O debate sobre o aborto ganhou destaque na última semana diante do caso de uma criança de 10 anos que foi estuprada pelo tio desde os seis anos, levando à sua precoce gravidez. A violência contra essa menina não se encerrou aí. Ela teve seu aborto legal negado por um hospital em Vitória (ES) e, ao ser transferida para o Centro Integrado de Saúde Amaury Medeiros (PE), local de referência nesse tipo de procedimento, teve sua identidade exposta pela bolsonarista Sara Winter, que postou em suas redes sociais chamando a um ato contra o aborto. O ato ganhou apoio de grupos religiosos ligados ao movimento “Pró-vida Pernambuco”, além de adesão de políticos conservadores, em sua maioria ligado a bancada evangélica, com o PP e PSC.
No Brasil, o aborto é legalizado apenas em casos de estupro, de anencefalia do feto ou em situações de risco para a vida da mãe, sendo considerado crime em outras situações. No entanto, a pesquisa científica “Aborto no Brasil: o que dizem os dados oficiais”, publicada em fevereiro de 2020 na Revista Cadernos de Saúde Pública, é reveladora: “Embora os dados oficiais de saúde não permitam uma estimativa do número de abortos no país, foi possível traçar um perfil de mulheres em maior risco de óbito por aborto: as de cor preta e as indígenas, de baixa escolaridade, com menos de 14 e mais de 40 anos, vivendo nas regiões Norte, Nordeste e Centro-Oeste, e sem companheiro”.
A discussão sobre a descriminalização do aborto, além de uma questão de saúde pública, diz respeito ao direito da mulher de decidir sobre a maternidade e à vida de milhões de mulheres, especialmente das pobres e negras, que não tem condições de pagar pelos altíssimos preços cobrados pelas clínicas clandestinas.

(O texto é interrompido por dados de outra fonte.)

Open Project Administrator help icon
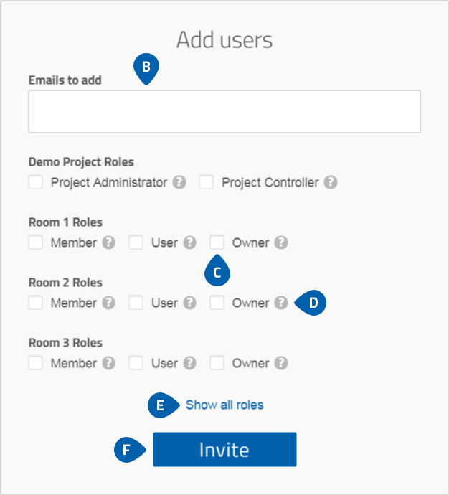 (179, 182)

Para o site do Conselho Federal de Enfermagem, a criminalização não impede que 1 milhão de abortos induzidos sejam realizados por ano no Brasil e que uma mulher morra a cada dois dias por aborto inseguro. O que mata não é o aborto, mas sim a sua clandestinidade! O aborto legal, realizado de forma segura e gratuita no SUS é uma necessidade urgente!
Num cenário em que o governo de Jair Bolsonaro chega ao ponto de excluir do último relatório de direitos humanos as informações sobre as denúncias de violência, entre elas a violência infantil; num momento em que o discurso da religião e da família são utilizados pelo presidente para seguir retirando direitos, incentivando a possibilidade de ações inescrupulosas como o ato bolsonarista em Recife, mais do que nunca é hora de levantar a bandeira da legalização do aborto como a bandeira do direito à vida da mulher trabalhadora!